St. Johns Meditation

Source: https://commons.m.wikimedia.org/wiki/File:St._Johns_River_in_Downtown_Jacksonville_with_John_T._Alsop_Jr._Bridge_-_panoramio.jpg

This is not my photo. Sometimes, at the end of a long day, my mind turns homeward, back to Jacksonville, and I find myself looking at pictures of the river I love. I look out over this river and I see my own history running through the current.

Sometimes memories of my dad’s fishing buddies flow in ripples and eddies on the far shore. One of the waves washes a brief but rich memory over me of riding in the back of a pickup truck, one interminable summer Saturday afternoon, beer cans rolling around the bed, hair tousled and burnt by wind and sun.
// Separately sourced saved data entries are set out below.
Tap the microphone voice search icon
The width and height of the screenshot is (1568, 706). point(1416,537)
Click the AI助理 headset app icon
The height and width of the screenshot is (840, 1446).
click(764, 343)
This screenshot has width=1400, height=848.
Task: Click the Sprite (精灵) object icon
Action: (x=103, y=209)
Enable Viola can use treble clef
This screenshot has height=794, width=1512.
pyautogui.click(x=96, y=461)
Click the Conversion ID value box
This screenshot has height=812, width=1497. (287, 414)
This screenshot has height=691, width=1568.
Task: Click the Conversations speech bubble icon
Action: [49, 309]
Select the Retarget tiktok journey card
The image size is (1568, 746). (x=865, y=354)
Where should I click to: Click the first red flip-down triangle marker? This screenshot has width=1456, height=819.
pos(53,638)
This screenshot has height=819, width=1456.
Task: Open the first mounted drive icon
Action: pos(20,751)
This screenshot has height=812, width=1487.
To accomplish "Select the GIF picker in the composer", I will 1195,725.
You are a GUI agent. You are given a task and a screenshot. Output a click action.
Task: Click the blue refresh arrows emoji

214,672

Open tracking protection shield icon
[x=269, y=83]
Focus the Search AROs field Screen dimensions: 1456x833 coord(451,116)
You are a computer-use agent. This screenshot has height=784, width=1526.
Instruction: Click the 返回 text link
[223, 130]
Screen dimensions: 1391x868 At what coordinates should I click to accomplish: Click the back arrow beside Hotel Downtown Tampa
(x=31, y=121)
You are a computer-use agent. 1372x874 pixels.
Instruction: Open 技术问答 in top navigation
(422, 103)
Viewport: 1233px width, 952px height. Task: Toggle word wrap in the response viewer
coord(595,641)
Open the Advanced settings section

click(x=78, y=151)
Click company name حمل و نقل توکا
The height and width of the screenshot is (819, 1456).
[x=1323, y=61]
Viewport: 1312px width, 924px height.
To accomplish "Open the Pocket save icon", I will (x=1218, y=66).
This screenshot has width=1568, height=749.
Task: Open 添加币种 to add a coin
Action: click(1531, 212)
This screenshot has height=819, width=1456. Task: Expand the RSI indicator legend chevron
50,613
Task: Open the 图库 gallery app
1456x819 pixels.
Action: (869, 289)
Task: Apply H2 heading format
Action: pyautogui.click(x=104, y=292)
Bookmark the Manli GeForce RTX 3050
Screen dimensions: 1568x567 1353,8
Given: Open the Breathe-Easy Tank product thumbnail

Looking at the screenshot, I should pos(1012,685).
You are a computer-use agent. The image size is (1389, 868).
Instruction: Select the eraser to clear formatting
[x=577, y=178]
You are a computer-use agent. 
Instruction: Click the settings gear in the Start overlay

Over and through countless bridges and marshes we rode to the mouth of the river, where I rolled with languid Atlantic waves on the ocean side of the jetty listening to them talk about work.

Dad’s friend asks me to manage the fishing pole while he walks down the beach for awhile, and I take the rod from him with gravity, eager to stand in the surf with purpose. I feel a tug on the line. A joyous weight pulls against the end of the line and I know the fish is hooked. I let out a little yelp as I reel the fish in from the surf, turn by turn, until I see a silver flash just beneath the roiling surface a few feet away. I did not know then that I would remember that little Whiting 25 years later, so I simply took the fish off of the hook and put her back in the water as I had been taught. Some people say it’s not right to catch a fish and throw it back. I don’t have an answer for them all these years later. This is how I was taught, over and over again, right here on this river.

Later that night I felt the waves in my body as I fell asleep on the couch, the warm tones of a PBS documentary and the struggling air conditioner laying down a pattern of white noise that was suitably oceanic in its own way—a way that continues to whisper home in my ear whenever I stop to listen.